Old Sac epiphany
Poetry and pulled pork rarely find themselves snuggled in the same sentence, but Ten 22 pulls it off. Like lots of memorable verse, this sandwich is simple but evocative. The sum is greater than its parts. Frequent dining maven, Shelly, is snared at first bite.
The killer combo: one baguette, tender shreds of piggy, arugula, smoke-infused-but-not-cloying barbecue sauce and french-fried onion bits like that ones sprinkled over green-bean casserole during the holidays—except better. Simple, yes, but singular synergy.
Ten 22, the name and also the address of this new building in Old Sacramento, is a cafe-esque creation of the folks at the venerable Firehouse a few blocks away. The spot, formerly the Orleans Hotel, built in 1853, was a vacant lot from 1970 until 2007.
Ten 22 couldn’t be more different than The Firehouse. Sleek, modern and Spartan—no chandeliers or statuary need apply. The large, earth-toned space—tan, teak, taupe, rust—features broad, high-backed booths and numerous chocolate-colored tables. Even the plates are ochre.
One problem: Ten 22’s exposed pipes and ducts may require relocation to Midtown, Sacramento’s ceiling-adverse neighborhood. Given the height and square footage, it’s easy to imagine some hearing impairment during peak capacity.
This isn’t a très romantique date place, like the late, great Aldo’s. It’s more of a business-lunch locale. For example, upon the occasion of the pulled-pork epiphany, several firms are enjoying their holiday lunches.
Lest it be thought Ten 22 is some one-trick wonder, the salmon with its dill-icious sauce is dill-ightful. The thick rectangular slab of fish is well-cooked but still moist—not as common as it should be in the world of salmon. Were I back in the kitchen instead of the gifted Andrea Reiter, the bed of fingerling potatoes upon which the salmon perches would be replaced with a mix of Lundberg brown and wild rice, dappled with scallions and, despite the dill-ectable sauce, a mound of festive fruity salsa would dominate one corner of the plate. Still, Reiter’s creation is plenty good as is.

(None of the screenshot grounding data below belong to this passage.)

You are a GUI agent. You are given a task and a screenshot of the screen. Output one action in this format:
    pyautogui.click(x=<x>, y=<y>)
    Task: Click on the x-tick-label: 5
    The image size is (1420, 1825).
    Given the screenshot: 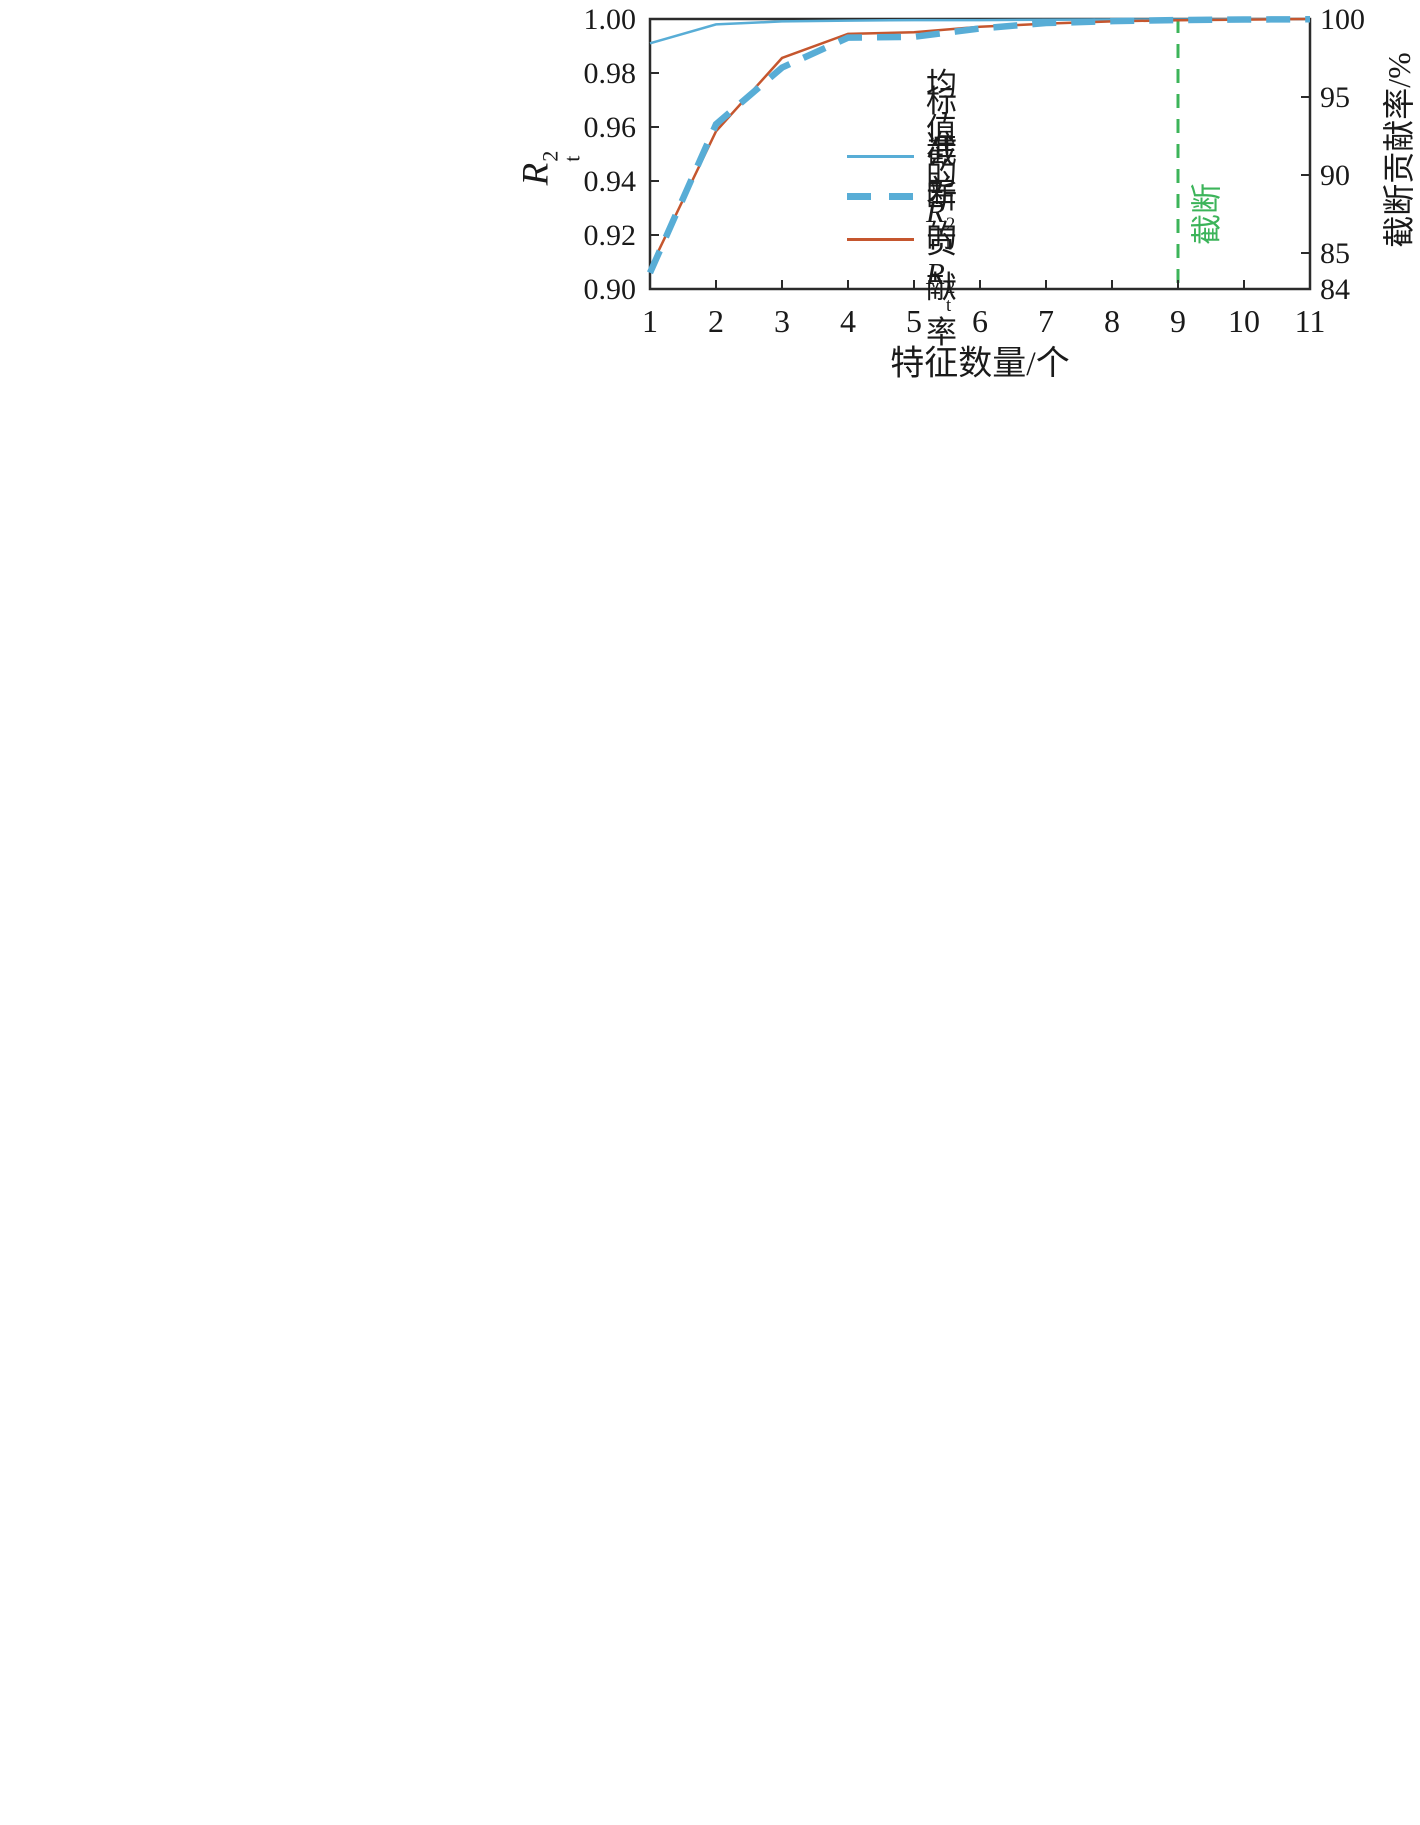 What is the action you would take?
    pyautogui.click(x=914, y=321)
    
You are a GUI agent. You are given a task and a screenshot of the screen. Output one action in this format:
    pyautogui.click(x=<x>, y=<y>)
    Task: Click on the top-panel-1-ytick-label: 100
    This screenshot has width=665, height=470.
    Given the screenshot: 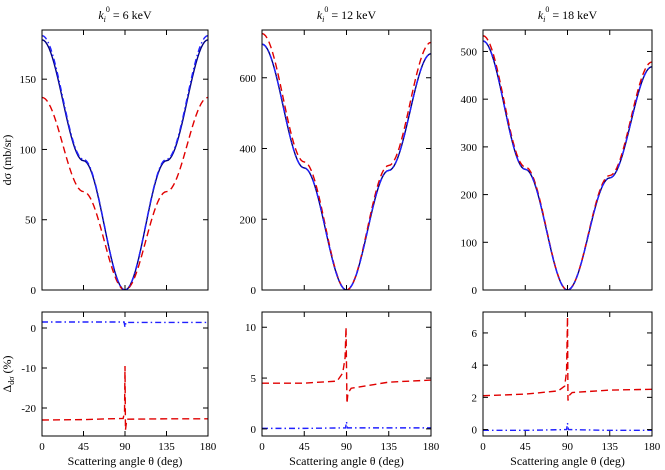 What is the action you would take?
    pyautogui.click(x=28, y=150)
    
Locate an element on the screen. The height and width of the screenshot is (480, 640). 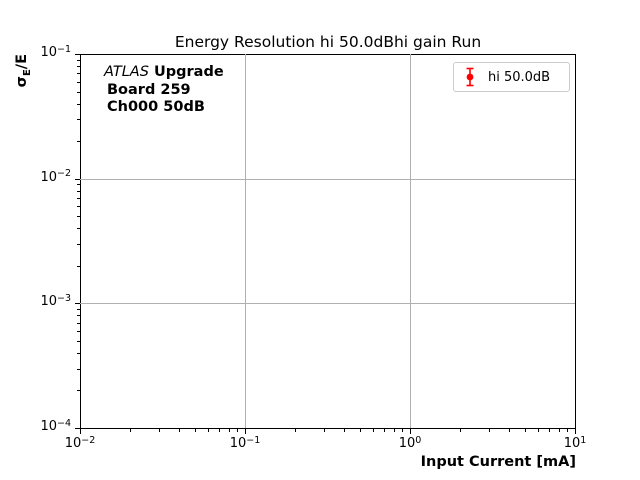
annotation-line-1: ATLAS Upgrade is located at coordinates (164, 73).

Also in the plenty-good pantheon are the braised ribs, recommended by a friend of my friend, Kristin Power, who shows no reticence in articulating likes and dislikes. Kristin says her friend knows ribs—and indeed she does. Two are offered as a “small plate,” but waitress Jennifer suggests the entree, which offers more of the meaty monsters.
Reiter has some barbecue mojo because, like the pork sandwich, the ribs’ sauce enhances but doesn’t overwhelm. Like the salmon, below are potatoes; in this case, mashed. Can’t comment on their quality because, after first tearing into the ribs, which arrive after an inaptly named “small” green salad with cherry tomato halves and balsamic vinaigrette, stomach space is spent. And there was also the quick dispatching of the creative, awash-in-red-vinegar cucumber slaw with bell peppers and black sesame seed that accompanies the ribs.
Kristin praises the crispy sweet-potato fries. Were Popeye there, he would retort: “I yam what I yam.” (Just a touch of yammy humor.) The praiseworthy fries accompany a chicken and brie sandwich, recommended by Jennifer and seconded by Kristin. Readers will have to take Kristin and Jennifer’s word for it, since the battered Parthenon of my body is a brie-free zone.
Runny French cheese, get thee hence!
Previously, SN&R has chronicled the search for downtown Sacramento’s best mac ’n’ cheese (“The great mac ’n’ cheese caper”; SN&R Arts&Culture; March 19, 2009). Regrettably, research for that project occurred well before Ten 22’s November opening. Here, it is butterful, absolutely butterful, laced with pancetta and sprinkled with—its one modest imperfection—not quite enough bread crumbs. Consumption spawns open weeping.
Ten 22 ain’t cheap. The ribs are $21, the salmon is $18, the chicken sandwich—even corrupted as it is with the hateful brie—is $12. But some very impressive cookery is happening here. Pretty darn authoritative.